━━ PROVIDED DATA ━━
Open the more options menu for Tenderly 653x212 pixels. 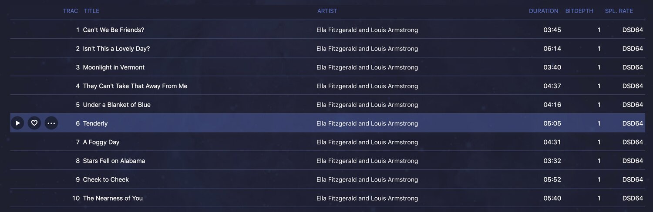51,123
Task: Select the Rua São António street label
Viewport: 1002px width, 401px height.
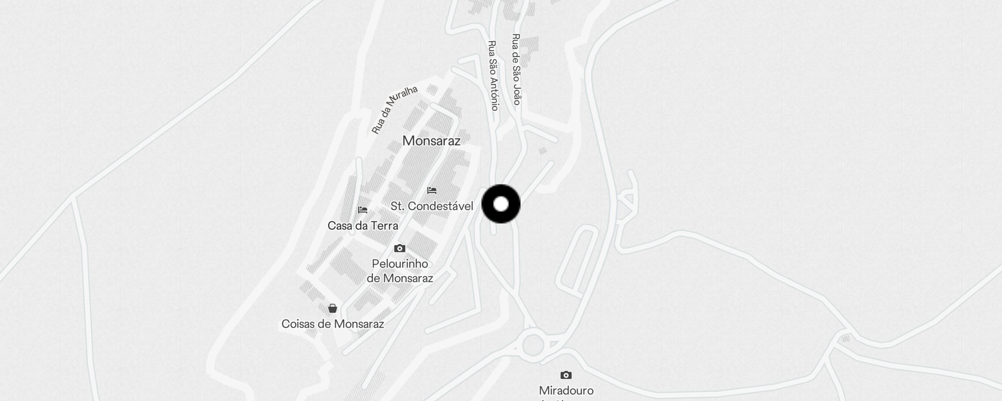Action: tap(493, 76)
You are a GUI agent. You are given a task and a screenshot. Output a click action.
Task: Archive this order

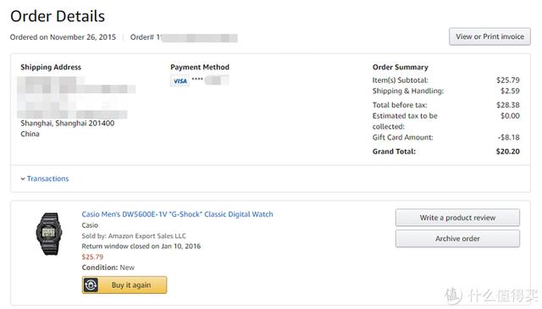457,239
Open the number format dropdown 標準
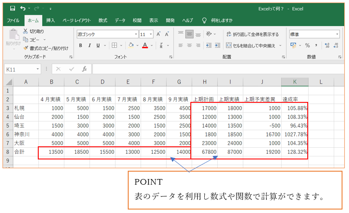349x213 pixels. (x=337, y=34)
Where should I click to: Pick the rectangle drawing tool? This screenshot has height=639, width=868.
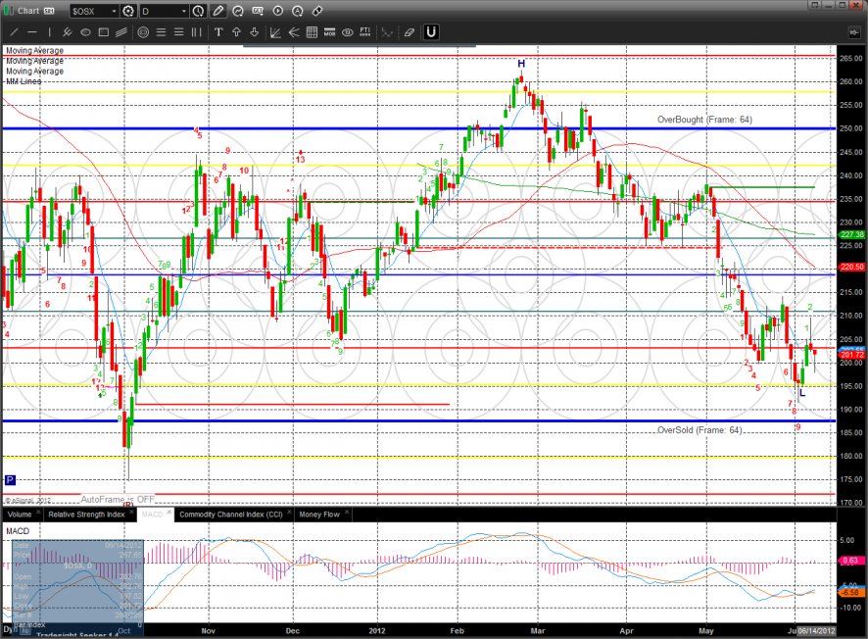(x=104, y=32)
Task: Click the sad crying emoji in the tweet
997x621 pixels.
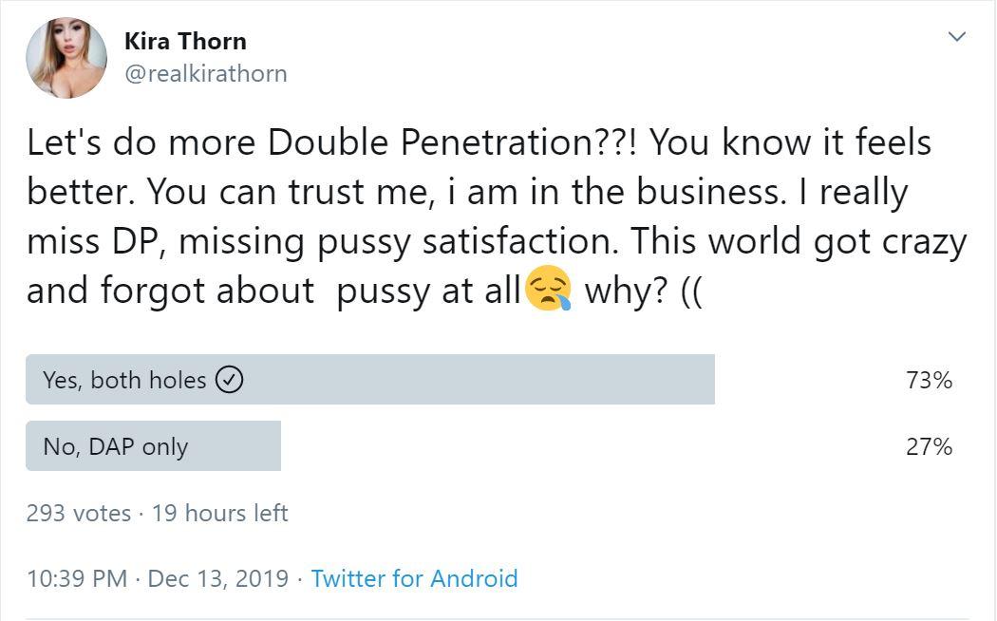Action: coord(548,290)
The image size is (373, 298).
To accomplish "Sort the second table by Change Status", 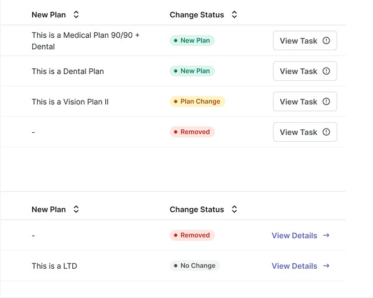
━━━
- [TASK STATEMENT] Copy the lines from the line that contains "Where should I" through the end of the records, exactly and with nothing added; leave the pictures out.

- [SOLVED PROBLEM]
Where should I click to: Pick the rectangle drawing tool? This screenshot has height=639, width=868.
(x=104, y=32)
Task: Click the sad crying emoji in the tweet
997x621 pixels.
Action: coord(548,290)
The image size is (373, 298).
To accomplish "Sort the second table by Change Status", 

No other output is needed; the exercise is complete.